In the general population, HLA alleles play a predominant role in determining the risk of type I diabetes. If individuals have the same DR and DQ haplotype, they have a very similar risk for type I diabetes no matter where they live. The frequency varies tremendously in populations; interestingly, some alleles that convey dominant protection are observed.

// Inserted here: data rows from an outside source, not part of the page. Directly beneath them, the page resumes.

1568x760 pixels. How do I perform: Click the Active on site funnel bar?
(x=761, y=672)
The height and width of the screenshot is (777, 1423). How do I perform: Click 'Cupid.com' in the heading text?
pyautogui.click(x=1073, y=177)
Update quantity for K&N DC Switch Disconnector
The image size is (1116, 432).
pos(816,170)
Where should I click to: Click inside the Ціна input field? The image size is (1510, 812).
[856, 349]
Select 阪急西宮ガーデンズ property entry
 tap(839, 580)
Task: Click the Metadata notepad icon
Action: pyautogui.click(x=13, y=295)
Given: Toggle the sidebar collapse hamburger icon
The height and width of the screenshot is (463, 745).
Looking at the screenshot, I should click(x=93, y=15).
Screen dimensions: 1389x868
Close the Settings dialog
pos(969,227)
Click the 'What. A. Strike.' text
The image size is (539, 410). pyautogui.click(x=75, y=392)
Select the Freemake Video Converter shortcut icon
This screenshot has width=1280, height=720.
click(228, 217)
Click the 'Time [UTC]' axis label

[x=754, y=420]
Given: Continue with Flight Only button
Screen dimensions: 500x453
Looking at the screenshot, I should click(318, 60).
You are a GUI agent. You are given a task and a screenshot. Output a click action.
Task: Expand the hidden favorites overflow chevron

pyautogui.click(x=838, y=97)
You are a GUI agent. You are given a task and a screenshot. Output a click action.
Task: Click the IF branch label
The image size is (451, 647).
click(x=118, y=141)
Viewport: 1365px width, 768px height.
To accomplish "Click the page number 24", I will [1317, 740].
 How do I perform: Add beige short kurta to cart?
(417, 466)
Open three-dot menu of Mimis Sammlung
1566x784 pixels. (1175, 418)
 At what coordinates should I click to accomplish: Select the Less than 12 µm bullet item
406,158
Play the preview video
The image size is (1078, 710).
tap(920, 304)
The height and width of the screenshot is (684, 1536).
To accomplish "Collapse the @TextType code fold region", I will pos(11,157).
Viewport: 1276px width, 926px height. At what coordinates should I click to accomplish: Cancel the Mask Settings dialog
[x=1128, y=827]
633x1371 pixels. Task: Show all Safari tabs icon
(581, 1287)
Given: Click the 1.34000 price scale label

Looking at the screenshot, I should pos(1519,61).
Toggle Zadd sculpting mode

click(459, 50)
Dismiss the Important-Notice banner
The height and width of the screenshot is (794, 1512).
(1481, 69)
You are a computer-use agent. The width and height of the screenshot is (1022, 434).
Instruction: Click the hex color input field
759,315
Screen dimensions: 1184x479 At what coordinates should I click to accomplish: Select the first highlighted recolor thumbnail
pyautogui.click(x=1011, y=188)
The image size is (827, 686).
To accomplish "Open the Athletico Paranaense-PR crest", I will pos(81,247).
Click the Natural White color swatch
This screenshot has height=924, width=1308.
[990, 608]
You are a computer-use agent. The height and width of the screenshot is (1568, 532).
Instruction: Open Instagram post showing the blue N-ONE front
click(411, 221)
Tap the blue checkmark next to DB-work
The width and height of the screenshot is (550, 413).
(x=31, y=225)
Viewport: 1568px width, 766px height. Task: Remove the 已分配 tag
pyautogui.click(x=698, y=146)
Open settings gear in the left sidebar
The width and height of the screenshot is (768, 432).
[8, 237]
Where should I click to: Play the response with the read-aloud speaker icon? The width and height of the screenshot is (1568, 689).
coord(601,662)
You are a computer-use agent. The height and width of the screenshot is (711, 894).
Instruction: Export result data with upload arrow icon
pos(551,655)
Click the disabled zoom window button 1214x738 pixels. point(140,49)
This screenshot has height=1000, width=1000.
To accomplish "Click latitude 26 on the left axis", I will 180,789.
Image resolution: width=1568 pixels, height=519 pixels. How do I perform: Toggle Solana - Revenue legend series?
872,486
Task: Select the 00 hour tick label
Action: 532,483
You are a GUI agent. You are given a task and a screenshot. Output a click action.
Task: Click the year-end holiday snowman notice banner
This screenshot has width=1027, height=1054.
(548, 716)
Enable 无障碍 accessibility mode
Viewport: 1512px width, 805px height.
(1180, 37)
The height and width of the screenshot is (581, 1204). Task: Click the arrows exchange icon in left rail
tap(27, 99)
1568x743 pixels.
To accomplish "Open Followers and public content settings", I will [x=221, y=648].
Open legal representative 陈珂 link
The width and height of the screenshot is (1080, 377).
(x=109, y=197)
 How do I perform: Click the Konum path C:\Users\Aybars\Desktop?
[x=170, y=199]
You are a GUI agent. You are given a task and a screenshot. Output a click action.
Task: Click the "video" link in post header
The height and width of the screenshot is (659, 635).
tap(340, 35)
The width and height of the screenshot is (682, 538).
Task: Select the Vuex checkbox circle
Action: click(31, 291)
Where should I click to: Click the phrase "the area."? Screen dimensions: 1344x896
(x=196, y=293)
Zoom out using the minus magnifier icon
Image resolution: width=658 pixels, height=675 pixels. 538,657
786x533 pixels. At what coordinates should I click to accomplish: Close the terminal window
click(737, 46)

Specific genetic mutations or polymorphisms have been identified that convey the risk of type 1 diabetes. The MHC gene polymorphisms are the clearest indicators of risk for disease. Recently, a polymorphism of the insulin gene has been identified that suggests it influences risk for type I diabetes. This polymorphism influences the expression of insulin messenger RNA within the thymus and many of the lymphoid organs and may influence immune function by peripheral antigen-expressing cells. Clear examples of monogenic lesions or mutations that lead to type I diabetes also exist. The best recognized is the autoimmune polyendocrine syndrome type I. In this syndrome, a mutation on chromosome 21 is present that leads to type 1 diabetes. Recently, an additional monogenic mutation was identified and referred to as X-linked polyendocrinopathy, immune deficiency, and diarrhea syndrome. Others have reported on polymorphisms in the interleukin-12 gene that also convey risk. In summary, common polymorphisms exist in the population that are associated with diabetes, as well as a few well-defined monogenic mutations, and these may be useful genetic predictors of risk. However, many of these genetic studies need to be verified in diverse populations. Recent advances in genetics and genomics should greatly help identify the genes involved in type 1 diabetes.
IMMUNE TRIGGERS
Many antigens have been proposed to be the autoantigens that trigger the autoimmune process in diabetes. These include insulin peptides, GAD65, IA-2 and others. Insulin is expressed in the thymus, the lymph node, and the spleen, in a subset of dendritic cells and macrophages. Autoantibodies to these molecules have been observed in at-risk individuals as well as in patients with new onset type 1 diabetes. Additionally, the best-studied autoimmune diabetes animal model, the NOD mouse, has insulin autoantibodies, but not GAD antibodies or IA-2 autoantibodies. More recently, evidence suggests that the B9-23 peptide of the insulin molecule may be the autoantigen in type 1 diabetes. T cells reacting with the B9-23 peptide of insulin in the NOD mouse can transfer diabetes. In humans, the B9-23 peptide binds very well to the human DQ-8 molecule.
Administration of the B9-23 peptide of insulin to NOD mice usually produces autoantibodies in 4 to 8 weeks, and a subset of the mice then go on to develop diabetes. Of T-cell clones isolated directly from the islets of NOD mice, 50% recognize insulin and 97% recognize the B9-23 peptide. These T-cell clones can transfer diabetes rapidly into young NOD mice. Additionally, the B9-23 peptide itself, like many other molecules, can prevent the development of diabetes in the majority of NOD mice. The antibody response to the B9-23 peptide has a typical MHC-restricted response. Data suggest that B lymphocytes in a normal mouse are not tolerant to insulin and that T lymphocytes in a normal mouse are not tolerant to the B9-23 peptide. The data further suggest that endogenous insulin or proinsulin is processed to a B9-23-like peptide or that a possible environmental mimitope of B9-23 exists.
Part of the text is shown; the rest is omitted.